ACTIVITY -> Copy out exactly the lines from the one with "You are a GUI" through the last line of the listing below, both included, but none of the pictures.

SUPPLIED RECORDS ->

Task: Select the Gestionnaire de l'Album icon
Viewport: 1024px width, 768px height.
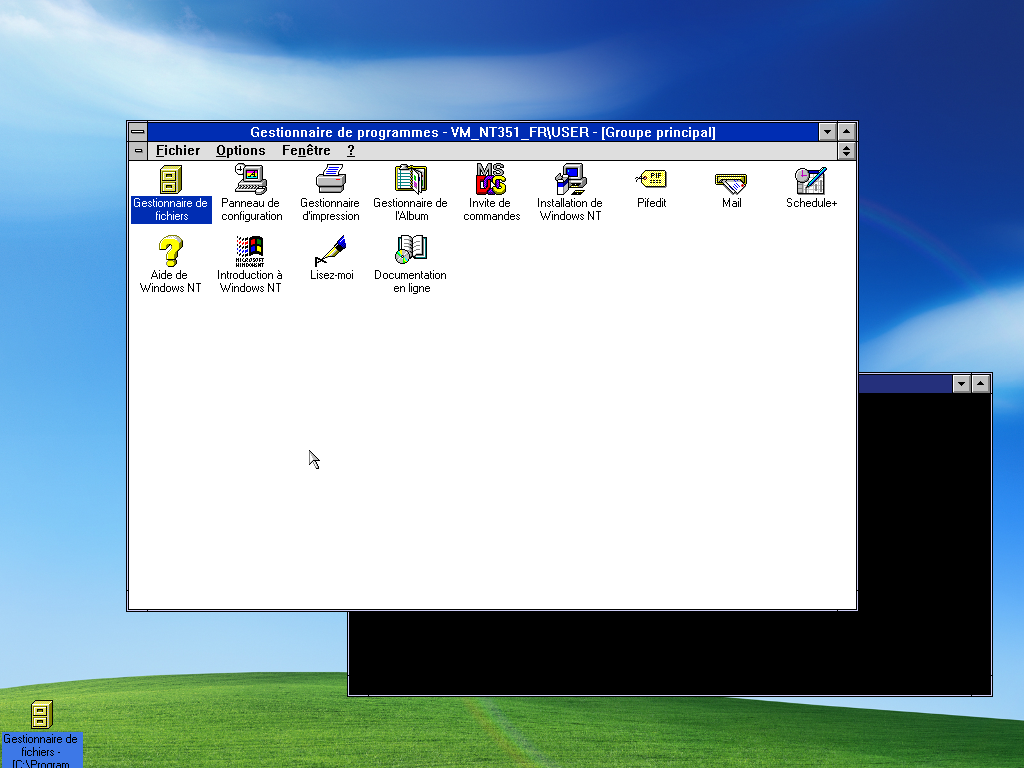Action: point(410,180)
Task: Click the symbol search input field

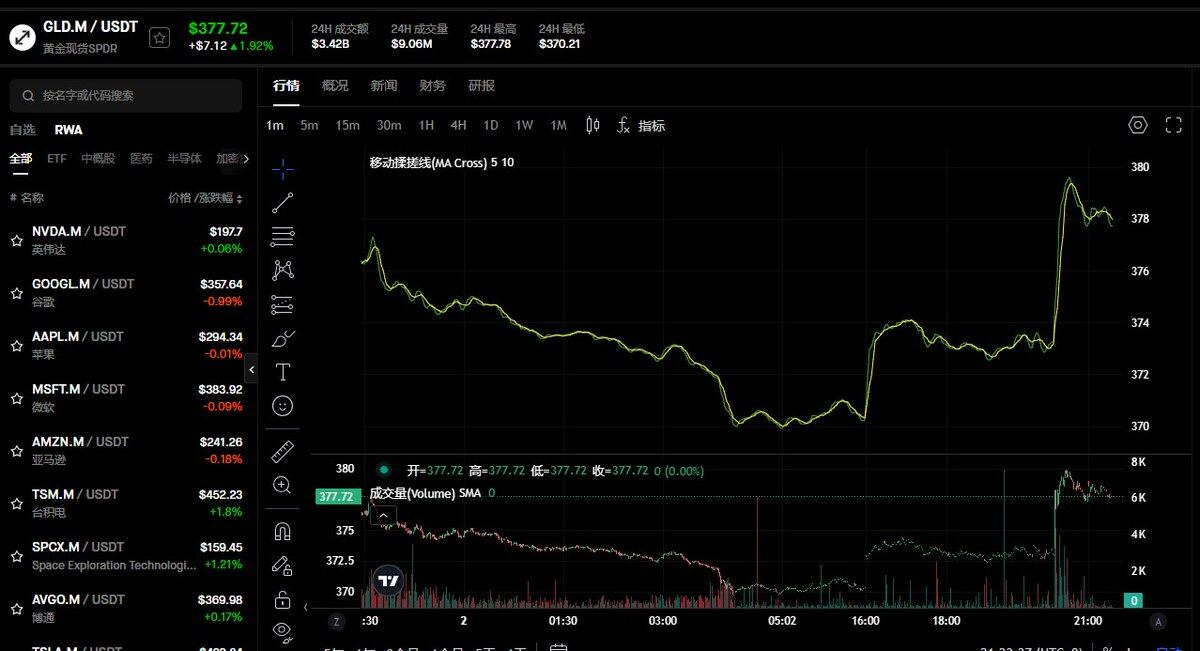Action: (x=126, y=96)
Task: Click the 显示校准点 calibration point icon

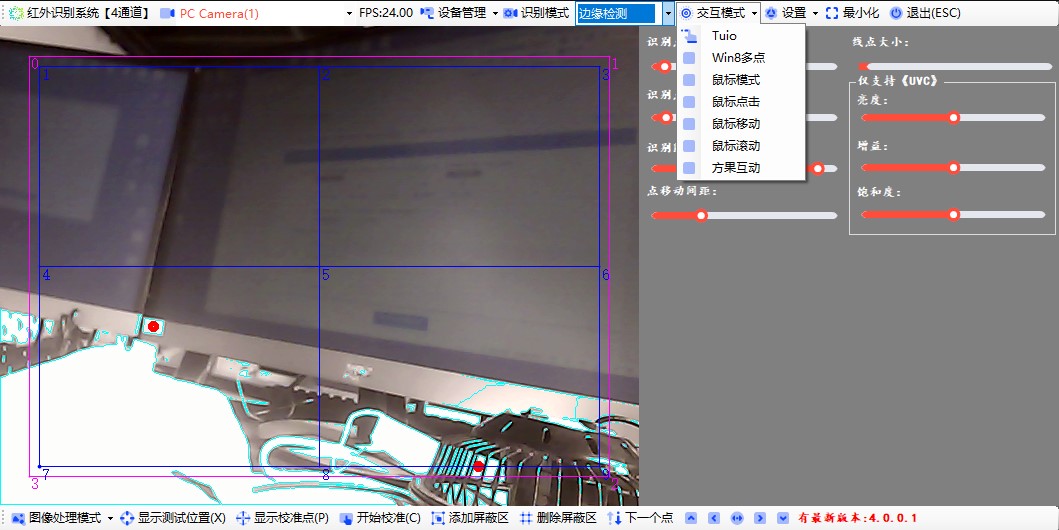Action: [243, 518]
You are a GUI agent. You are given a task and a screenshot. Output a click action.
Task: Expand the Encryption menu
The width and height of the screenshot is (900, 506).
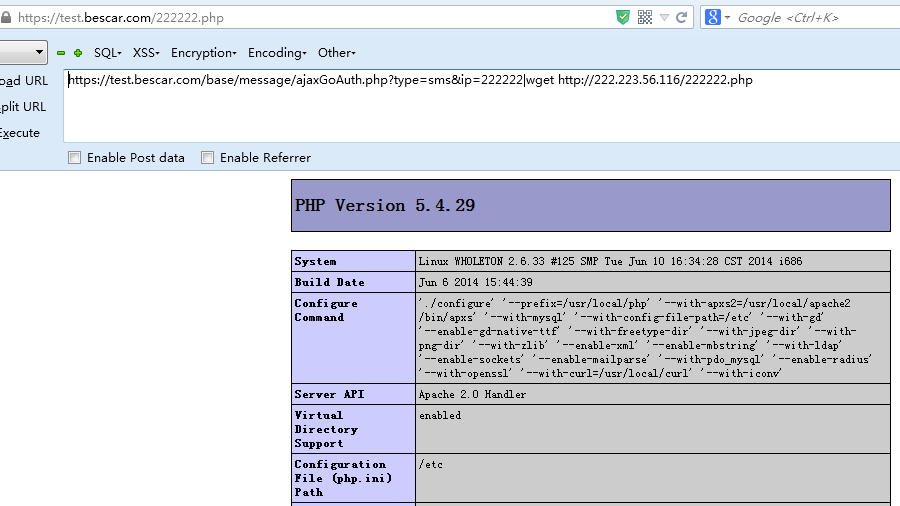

ANSWER SPACE ->
You are a GUI agent. You are given a task and a screenshot. Output a click action.
Task: Expand the Encryption menu
The width and height of the screenshot is (900, 506).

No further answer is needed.